Using the phone as a surrogate for a computer is acceptable, but you’d better get used to the small type on the screen. It does resize intelligently, though. A tap on the screen and it even flows the text to fit the screen by the area of a page you are viewing, so it is actually useable.
Some videos, flash and PDFs do work in it as well. I found that PDF have to be downloaded, then opened in the separate application to view them, something that is handled transparently on a computer. Some videos don’t seem to work, though, or else only work when on wi-fi.
One of the coolest things it’s capable of is wi-fi hotspot. You can actually use it to feed it’s 3G to your laptop to get on the internet. The downside is it costs extra. I don’t need that very often, but I can activate when needed. You can also do it through a USB tether, but it still costs you extra.
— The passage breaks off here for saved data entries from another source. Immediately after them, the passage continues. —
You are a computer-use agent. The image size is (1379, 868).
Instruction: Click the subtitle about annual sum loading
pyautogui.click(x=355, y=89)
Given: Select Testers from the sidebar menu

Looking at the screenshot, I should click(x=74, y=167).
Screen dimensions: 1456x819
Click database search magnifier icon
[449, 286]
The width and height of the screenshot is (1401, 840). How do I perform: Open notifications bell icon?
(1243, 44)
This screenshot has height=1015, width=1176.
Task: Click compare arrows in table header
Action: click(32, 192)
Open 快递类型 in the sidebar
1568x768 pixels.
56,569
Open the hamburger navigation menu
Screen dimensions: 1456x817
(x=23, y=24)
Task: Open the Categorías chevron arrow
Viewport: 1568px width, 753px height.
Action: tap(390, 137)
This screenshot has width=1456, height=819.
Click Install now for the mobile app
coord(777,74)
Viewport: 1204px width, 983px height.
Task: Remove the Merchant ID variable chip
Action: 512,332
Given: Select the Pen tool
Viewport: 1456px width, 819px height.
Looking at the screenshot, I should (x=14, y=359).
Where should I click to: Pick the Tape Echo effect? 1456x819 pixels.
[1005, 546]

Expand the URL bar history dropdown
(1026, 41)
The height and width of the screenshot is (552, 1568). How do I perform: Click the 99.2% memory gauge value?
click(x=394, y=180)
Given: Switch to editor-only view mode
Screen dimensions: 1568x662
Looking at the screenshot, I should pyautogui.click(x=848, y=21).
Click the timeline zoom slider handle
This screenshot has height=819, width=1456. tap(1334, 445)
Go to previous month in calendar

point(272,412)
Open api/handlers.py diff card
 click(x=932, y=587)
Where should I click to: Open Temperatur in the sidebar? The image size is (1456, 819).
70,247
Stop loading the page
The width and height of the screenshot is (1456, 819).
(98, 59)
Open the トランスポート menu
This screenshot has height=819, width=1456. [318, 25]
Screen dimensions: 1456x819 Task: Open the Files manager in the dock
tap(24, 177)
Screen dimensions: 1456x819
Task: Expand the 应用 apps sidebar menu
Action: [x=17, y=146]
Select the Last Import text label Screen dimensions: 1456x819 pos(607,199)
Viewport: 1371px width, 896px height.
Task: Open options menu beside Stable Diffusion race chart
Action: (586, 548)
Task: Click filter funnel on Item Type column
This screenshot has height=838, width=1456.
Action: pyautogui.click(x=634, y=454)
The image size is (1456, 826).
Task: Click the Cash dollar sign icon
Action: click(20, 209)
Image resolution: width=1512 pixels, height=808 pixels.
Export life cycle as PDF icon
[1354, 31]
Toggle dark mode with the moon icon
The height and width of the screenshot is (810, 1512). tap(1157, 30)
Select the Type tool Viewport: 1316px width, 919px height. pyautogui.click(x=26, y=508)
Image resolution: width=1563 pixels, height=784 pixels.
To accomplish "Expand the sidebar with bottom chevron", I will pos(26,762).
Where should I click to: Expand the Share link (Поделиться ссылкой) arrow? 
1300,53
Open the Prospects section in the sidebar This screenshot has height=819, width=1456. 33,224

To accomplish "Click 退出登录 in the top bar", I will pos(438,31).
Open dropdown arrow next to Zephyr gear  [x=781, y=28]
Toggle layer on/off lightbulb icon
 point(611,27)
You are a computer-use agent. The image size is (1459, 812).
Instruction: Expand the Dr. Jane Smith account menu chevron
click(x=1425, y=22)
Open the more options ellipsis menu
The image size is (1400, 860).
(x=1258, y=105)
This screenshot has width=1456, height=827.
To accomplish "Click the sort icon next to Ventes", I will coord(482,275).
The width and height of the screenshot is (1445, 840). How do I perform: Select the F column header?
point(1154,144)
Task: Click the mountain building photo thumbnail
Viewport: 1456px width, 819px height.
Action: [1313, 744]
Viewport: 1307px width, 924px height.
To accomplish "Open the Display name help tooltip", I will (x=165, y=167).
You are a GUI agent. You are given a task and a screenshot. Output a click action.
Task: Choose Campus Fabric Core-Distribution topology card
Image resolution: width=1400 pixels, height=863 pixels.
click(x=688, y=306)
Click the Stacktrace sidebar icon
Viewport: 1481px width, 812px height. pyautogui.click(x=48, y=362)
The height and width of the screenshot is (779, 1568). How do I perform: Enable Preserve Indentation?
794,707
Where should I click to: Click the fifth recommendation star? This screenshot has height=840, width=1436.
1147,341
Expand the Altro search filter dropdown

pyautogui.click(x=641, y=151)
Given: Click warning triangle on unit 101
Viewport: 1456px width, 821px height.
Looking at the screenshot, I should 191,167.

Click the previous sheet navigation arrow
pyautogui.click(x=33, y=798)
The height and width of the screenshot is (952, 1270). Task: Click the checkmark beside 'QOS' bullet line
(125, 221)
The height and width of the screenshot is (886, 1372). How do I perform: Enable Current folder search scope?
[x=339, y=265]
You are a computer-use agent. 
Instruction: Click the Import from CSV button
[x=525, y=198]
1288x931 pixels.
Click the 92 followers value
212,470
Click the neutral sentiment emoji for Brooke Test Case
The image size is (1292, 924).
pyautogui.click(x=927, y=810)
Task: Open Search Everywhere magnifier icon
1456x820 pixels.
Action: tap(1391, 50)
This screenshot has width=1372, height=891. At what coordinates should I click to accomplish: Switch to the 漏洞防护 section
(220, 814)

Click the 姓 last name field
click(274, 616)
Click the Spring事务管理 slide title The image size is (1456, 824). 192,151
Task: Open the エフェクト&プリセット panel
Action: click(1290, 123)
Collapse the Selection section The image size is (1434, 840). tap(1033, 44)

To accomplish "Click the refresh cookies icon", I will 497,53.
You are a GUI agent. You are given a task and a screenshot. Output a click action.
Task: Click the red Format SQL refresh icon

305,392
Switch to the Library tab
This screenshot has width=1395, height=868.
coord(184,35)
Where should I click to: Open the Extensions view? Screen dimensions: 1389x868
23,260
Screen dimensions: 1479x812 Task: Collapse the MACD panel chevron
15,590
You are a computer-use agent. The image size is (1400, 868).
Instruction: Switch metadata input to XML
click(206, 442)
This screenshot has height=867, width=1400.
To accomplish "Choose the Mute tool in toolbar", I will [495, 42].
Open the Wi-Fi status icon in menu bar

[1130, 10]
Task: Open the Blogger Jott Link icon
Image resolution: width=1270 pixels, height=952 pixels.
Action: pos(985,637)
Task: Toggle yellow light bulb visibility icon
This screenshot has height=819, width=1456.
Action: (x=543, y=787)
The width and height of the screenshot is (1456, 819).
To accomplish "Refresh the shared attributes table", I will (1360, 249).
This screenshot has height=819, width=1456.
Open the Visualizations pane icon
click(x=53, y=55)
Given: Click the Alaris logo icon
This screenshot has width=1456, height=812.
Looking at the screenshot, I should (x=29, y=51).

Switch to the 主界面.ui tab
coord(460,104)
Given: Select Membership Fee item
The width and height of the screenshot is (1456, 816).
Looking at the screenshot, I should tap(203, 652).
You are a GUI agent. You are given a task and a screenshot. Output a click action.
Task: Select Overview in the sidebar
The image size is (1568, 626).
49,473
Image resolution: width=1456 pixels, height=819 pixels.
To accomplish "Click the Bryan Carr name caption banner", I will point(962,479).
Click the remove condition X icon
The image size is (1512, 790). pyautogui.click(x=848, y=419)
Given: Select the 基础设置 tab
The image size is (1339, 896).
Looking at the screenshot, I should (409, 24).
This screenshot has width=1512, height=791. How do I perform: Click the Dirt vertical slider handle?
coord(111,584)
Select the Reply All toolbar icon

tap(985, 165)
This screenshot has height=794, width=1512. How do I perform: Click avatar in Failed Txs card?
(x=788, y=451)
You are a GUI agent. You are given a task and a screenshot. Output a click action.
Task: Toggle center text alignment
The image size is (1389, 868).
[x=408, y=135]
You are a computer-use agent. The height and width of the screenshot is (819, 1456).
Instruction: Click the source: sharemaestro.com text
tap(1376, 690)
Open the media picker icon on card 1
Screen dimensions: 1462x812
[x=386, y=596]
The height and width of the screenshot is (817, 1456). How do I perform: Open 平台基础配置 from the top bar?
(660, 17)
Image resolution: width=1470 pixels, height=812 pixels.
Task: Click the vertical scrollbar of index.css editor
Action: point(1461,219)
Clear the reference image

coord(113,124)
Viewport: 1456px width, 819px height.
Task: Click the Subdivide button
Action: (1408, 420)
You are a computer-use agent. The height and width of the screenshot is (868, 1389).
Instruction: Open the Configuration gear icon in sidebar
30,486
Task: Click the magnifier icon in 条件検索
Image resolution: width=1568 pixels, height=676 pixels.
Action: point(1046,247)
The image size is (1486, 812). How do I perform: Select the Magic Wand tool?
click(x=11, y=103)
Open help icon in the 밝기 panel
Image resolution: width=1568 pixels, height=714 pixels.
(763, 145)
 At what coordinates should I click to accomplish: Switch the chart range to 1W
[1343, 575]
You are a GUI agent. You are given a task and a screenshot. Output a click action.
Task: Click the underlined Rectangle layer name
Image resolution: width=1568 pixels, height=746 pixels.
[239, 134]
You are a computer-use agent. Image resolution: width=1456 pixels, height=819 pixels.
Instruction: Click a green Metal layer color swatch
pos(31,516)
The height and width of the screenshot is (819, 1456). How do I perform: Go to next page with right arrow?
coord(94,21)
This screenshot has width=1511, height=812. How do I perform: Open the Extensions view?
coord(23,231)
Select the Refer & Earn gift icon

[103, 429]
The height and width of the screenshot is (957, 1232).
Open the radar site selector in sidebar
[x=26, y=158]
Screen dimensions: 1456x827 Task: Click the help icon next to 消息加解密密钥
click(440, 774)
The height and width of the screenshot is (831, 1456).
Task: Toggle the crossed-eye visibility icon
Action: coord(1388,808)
The biggest downside is the battery life. I seem to get just about long enough to get through a day of hard use. But need to place it on charge each night. Big screens, wi-fi, GPS and data radios and addictive uses all add up to draining the battery. The last phone would go a week on a charge because all I ever did was leave it on in case someone called me. I’d make the odd call, or check the time with it, but mostly left it idle. This phone is too tempting to play with. When the novelty wears off and I leave it alone more, maybe I’ll get more time out of a battery charge – maybe two days! But it’s a small price to pay for all the convenience it offers.